Matt Lombard has an inserting article on the future of Solidworks, saying that it is dying. Matt has more information, and generally better insight than I on many industry topics. Though his comments regarding Solidworks as we know it may be correct, with the change of kernels and ground up reprogramming making the future foggy, one comment regarding the replacement of Solidworks seems to go to far.
|Photo from Flickr user Mrpbps|
“The market for CAD in the cloud is tiny”. From my own experience the biggest problems with CAD tends to be the ability to easily share the most up to date version of a design. Multi nationals are increasingly becoming more fragmented both in physical locations and virtual They are running on a huge variety of hardware from smartphones to hosted servers and the desire to have a central location which can store, version and deliver to those devices the most up to date design is increasing. Many organizations set up their own CAD in the cloud, with CTOs making major hardware and software purchases to run a network of storage and computing devices. These companies spend huge money of these services often to support all aspects of the organization, not just design and development.
Now certainly there will be a market for independent designers and smaller organizations who do not require CAD in the cloud. Independent contractors will need some form of desktop application that gets the job done without a monthly or yearly fee that cripples their business. Small organizations and start-ups that still manage on a handful of machines, sometimes with as little as one or two true CAD users will also enjoy a model that does not need a yearly investment for the upkeep. Large organizations, where up time is critical, designs are passed across continents to allow 24 hour design time, will be able to produce the ROI required to keep the service model alive. Again, the independents and small organizations (that one day will be much more) should not be discarded nut to relegate the large organizations to a “tiny” piece of the market is just wrong.

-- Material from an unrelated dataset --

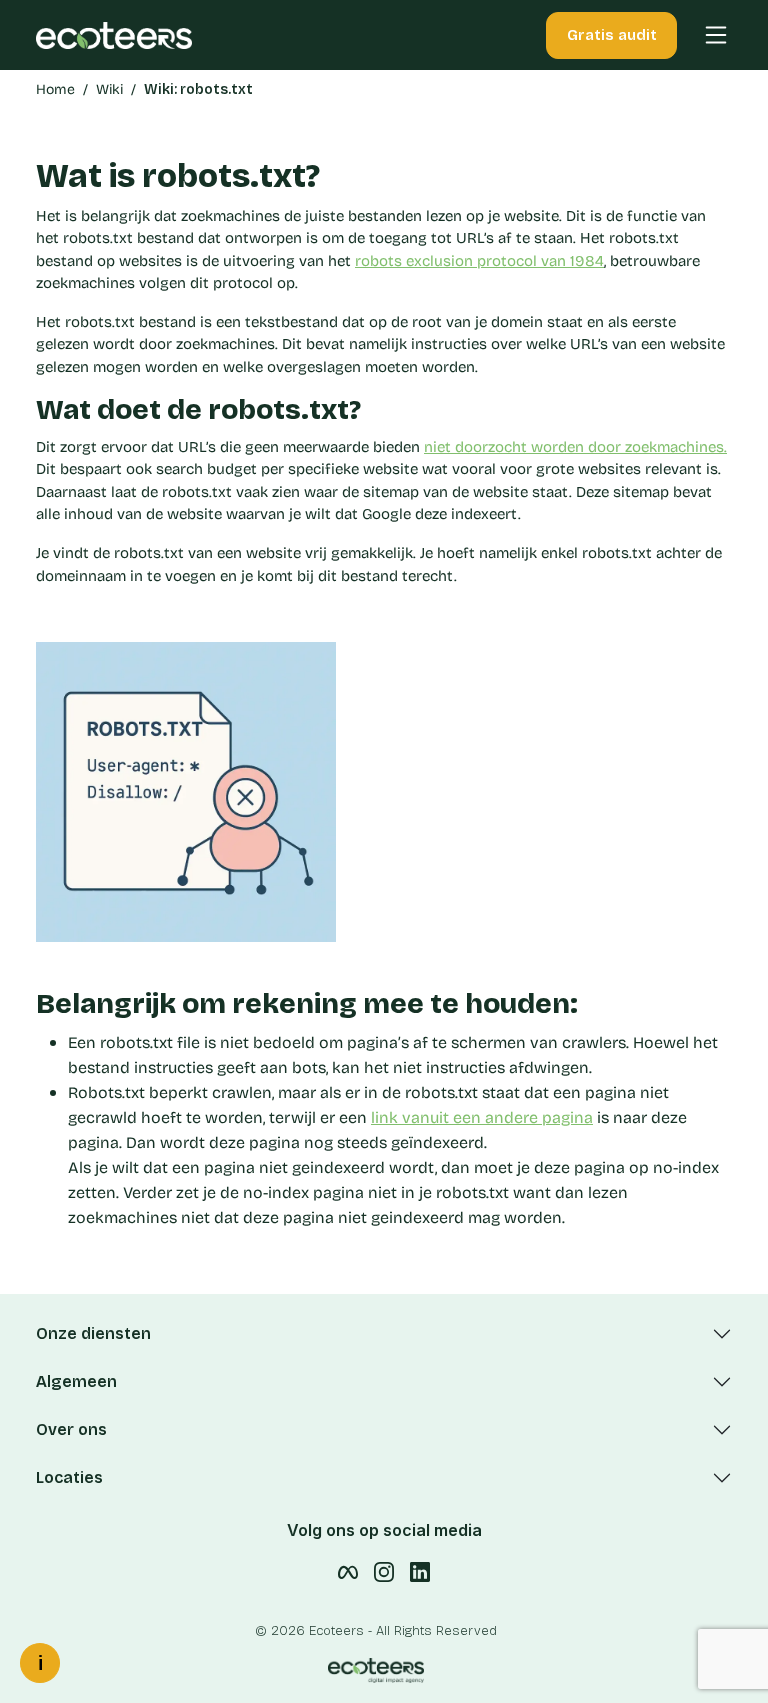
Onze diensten (93, 1333)
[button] (706, 35)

There are thousands of organizations who are far from being experts in the networking services required to support their own organizations, so what is the benefit to them to stay current on it? The SaaS model that many reference when discussing CAD in the cloud is quoted as being “we own your designs and sell them back to you”, which simply isn’t true. IP does not transfer ownership simply because of the storage location. This is never how ownership works. If it did you better believe every person using gmail is screwed, GoDaddy would be worth 50x what it currently is, and banks would not be going under (okay maybe they would still would). That is not to say users should ignore the security risks and transferability concerns. Building a design on top of a proprietary system and relying heavily on the backend to always be there is a concern. Renting back the systems to access your own data IS a concern and though everyone would like to build a monopolistic company competitors and customers will see through this. The debarte and discourese that Matt and others point out is entirely warranted which is why I think some form of hybrid model will eventually be adopted. Pay as you go with a strict out fee or known ability to pull a design at any given time. Sure the design may become outdated but that becomes a question of backwards compatibility. Who has not at one point been bitten by the advancements of technology making yesterdays news obsolete. No one is arguing that an iPod should be able to play 8-tracks.
So long as the designs can be exported to some form of desktop system the market for a service that allows editing, storage, sharing with operational systems, transfer, and referencing of CAD designs is very large. It remains to be seen if Solidworks is the software, or Dassault the company, that will ultimately deliver a usable package but be certain that someone will and when they do their business will not be “tiny”.